3. Aggressive pipelining

We transformed sequential operations into batched pipeline executions. For example, the list_checkpoints operation now uses a three-phase pipeline approach:

This reduces network round trips from O(n) to O(3), regardless of the number of checkpoints.

The numbers: Benchmarking methodology

To measure the impact of these changes, we developed a comprehensive benchmarking suite that tests all LangGraph checkpointer implementations (that we could get to work) using TestContainers for consistent, reproducible environments. The benchmarks:

  • Run 5 iterations of each operation, taking the median
  • Use Redis 8.0 with default configuration (no connection pooling optimization, 8 Query Engine worker threads)
  • Test realistic agent workflows, including the LangGraph fanout pattern
  • Measure operations per second for direct comparisons

All database containers run on the same machine with identical resource constraints, ensuring fair comparisons.

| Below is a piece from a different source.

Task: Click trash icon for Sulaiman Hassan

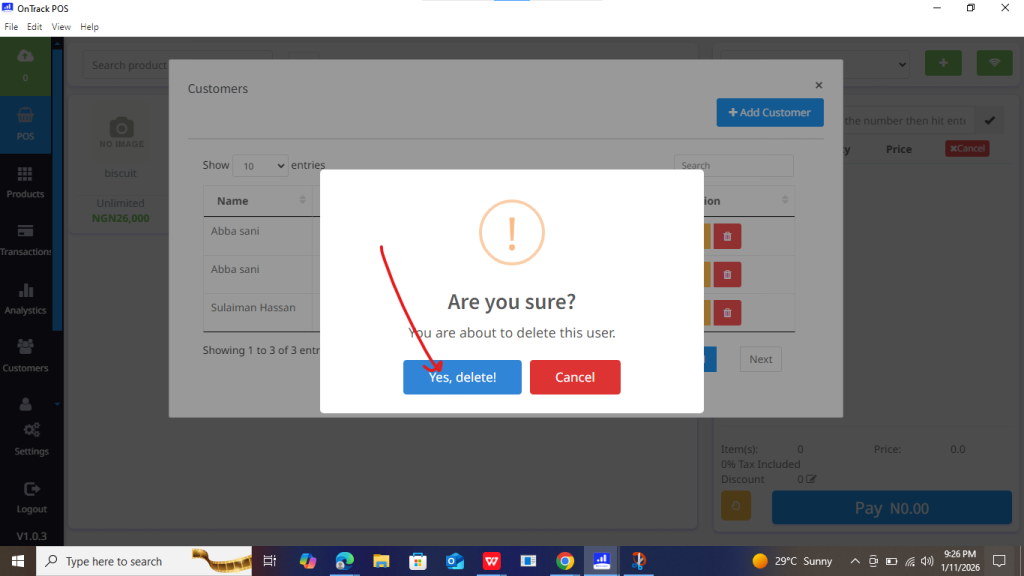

Performance gains by operation

Get Checkpoint

  • Before: 238 ops/sec (4.21ms)
  • After: 2,950 ops/sec (0.34ms)
  • Improvement: 12.4x faster

The inline storage model transforms checkpoint retrieval from multiple search operations to a single JSON.GET.

List Checkpoints

  • Before: 22 ops/sec (45.03ms)
  • After: 696 ops/sec (1.44ms)
  • Improvement: 31.6x faster

Batch loading of pending writes via sorted sets eliminates the O(n) FT.SEARCH queries.

Put Checkpoint

  • Before: 2,596 ops/sec (0.39ms)
  • After: 1,647 ops/sec (0.61ms)
  • Trade-off: 37% slower but includes inline storage setup

The slight regression in put operations is intentional—we're doing more work upfront (storing channel values inline, maintaining the key registry) to dramatically accelerate read operations.

Fanout pattern: The scalability test

The fanout benchmark tests a critical LangGraph pattern where work is distributed to multiple parallel subgraphs—a common pattern for agent swarms and parallel task execution.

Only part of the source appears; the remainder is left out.